Détail de la tâche
Reprenez le billet sur la Troïka au Portugal et en Grèce, et prolongez-le à partir de sa dernière phrase.

Extrait du document
>>>>
Billet invité.
« Je ne veux pas voir une tête qui dépasse » est un classique de l’armée, repris à leur compte par les membres de la Troïka. Sauf qu’il s’agit cette fois-ci non pas des têtes des soldats mais du ratio de déficit public, considéré comme méthode de pilotage optimum de l’économie d’un pays. Avec comme avantage partagé que cela évite de trop réfléchir.
Ses représentants sont de retour au Portugal, afin de procéder à un nouvel examen, en prélude au déblocage d’une nouvelle tranche du programme d’assistance financière du pays. Ils ont atterri à Lisbonne une semaine après l’adoption d’un nouveau plan de rigueur par le Parlement, accompagnée de son cortège de grèves et de manifestations. Ainsi qu’au lendemain d’un échange réussi (swap) de titres de la dette portugaise sur le marché, pour un montant de 6,6 milliards d’euros, avec pour objectif d’étaler son remboursement afin de moins solliciter le marché lorsqu’il va falloir se représenter devant lui en juin prochain. Mais la saisine du Conseil constitutionnel par le Président de la République, qui joue les mouches du coche, crée une incertitude : si la diminution prévue de 10% des pensions des fonctionnaires devait être retoquée, d’autres économies devraient être trouvées. Pas une tête ne doit dépasser.
Les experts du FMI ont également une autre brillante idée : face au chômage des moins de 25 ans qui a atteint selon l’OCDE le taux de 36% en juillet dernier, ils réclament la baisse du salaire minimum de 485 euros mensuels, suscitant un refus catégorique non seulement syndical, mais aussi patronal, ainsi que gouvernemental par voie ultime de conséquence. En 2013, les 25 plus grandes fortunes portugaises ont augmenté de 16%, selon le palmarès annuel du magazine Exame, tandis que 17,9% de la population se trouvait en 2011 officiellement en situation de pauvreté en 2011 (cela ne s’est pas amélioré). Encore bravo !
La Troïka ne procède pas avec plus de sentiment en Grèce, réclamant le non renouvellement du moratoire sur les saisies immobilières des résidences principales institué en 2010 et qui prend fin au 1er janvier prochain. Il a comme critère non pas la dette des personnes en défaut de paiement mais leur revenu. C’est le dernier rempart, après les hausses d’impôt et du chômage, ainsi que les baisses de salaires, derrière lequel les Grecs, dans leur grande majorité propriétaires de leur logement, peuvent encore se réfugier. L’acte final, s’il devait intervenir, de la dégringolade sociale et l’approfondissement d’une rupture politique, économique et sociale déjà bien entamée. La levée du moratoire pourrait entraîner la saisie de 110.000 habitations et les discussions à ce sujet se poursuivent entre le gouvernement et la Troïka, à plusieurs reprises interrompues. La Commission revendiquant comme politique de poursuivre la protection « des plus vulnérables ».
<<<<
Données fournies
>>>>
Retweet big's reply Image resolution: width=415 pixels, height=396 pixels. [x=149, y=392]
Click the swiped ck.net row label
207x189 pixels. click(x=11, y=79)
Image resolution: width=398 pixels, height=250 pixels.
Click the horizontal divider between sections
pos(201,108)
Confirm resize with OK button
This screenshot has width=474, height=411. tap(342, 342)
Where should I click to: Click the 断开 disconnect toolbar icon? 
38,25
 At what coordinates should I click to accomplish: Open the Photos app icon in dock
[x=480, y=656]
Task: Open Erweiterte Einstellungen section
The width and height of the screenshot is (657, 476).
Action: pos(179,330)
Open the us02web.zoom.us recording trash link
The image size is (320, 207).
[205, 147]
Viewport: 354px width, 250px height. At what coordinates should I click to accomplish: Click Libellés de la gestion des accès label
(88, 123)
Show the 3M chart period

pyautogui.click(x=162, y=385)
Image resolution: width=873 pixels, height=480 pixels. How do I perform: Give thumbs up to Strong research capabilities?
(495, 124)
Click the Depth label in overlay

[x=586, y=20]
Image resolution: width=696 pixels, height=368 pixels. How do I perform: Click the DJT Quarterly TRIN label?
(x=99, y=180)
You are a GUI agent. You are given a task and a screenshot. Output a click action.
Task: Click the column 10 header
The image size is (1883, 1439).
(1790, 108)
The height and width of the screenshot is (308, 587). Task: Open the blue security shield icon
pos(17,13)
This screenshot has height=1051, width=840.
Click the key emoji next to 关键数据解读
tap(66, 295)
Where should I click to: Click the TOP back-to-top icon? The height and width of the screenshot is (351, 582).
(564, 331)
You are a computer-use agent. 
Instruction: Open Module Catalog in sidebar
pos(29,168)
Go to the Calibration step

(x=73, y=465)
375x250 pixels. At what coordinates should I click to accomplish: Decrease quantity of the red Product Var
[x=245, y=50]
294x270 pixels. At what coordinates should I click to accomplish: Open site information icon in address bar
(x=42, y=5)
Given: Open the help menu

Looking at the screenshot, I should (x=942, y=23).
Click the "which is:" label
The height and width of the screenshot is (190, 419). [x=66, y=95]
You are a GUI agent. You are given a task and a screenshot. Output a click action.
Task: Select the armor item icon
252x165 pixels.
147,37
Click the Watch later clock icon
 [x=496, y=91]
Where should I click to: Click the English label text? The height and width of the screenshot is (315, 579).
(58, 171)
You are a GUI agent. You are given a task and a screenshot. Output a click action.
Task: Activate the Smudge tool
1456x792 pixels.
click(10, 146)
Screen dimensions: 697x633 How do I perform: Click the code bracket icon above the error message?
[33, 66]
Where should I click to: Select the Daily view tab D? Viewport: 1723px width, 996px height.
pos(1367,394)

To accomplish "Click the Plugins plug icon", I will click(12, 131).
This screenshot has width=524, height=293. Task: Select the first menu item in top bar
<<<<
Résultat obtenu
L’objectif poursuivi est de protéger les banques grecques, qui affichent un taux de créances douteuses de 29% de leurs crédits, dont une part importante provient des prêts immobiliers. Ce même taux était de 12,12% en Espagne en août dernier. Les Grecs ont suspendu le remboursement de leurs emprunts immobiliers afin de pouvoir maintenir un niveau de consommation courante minimum.
Une échéance électorale doit intervenir en mai prochain, dans un contexte où le gouvernement de coalition Nouvelle Démocratie-Pasok est à bout de souffle et ne dispose plus que d’une majorité réduite à quatre sièges au fil des démissions ou des exclusions des députés qui en sont membres. Les sondages continuent de donner Syriza comme prochain vainqueur, et son leader Alexis Tsipras, réclame toujours une nouvelle restructuration de la dette grecque, avec comme argument adressé aux Allemands que l’argent qu’ils ont donné à profité aux banques, qui sont un trou sans fond, et qu’ils l’ont de toute façon déjà perdu.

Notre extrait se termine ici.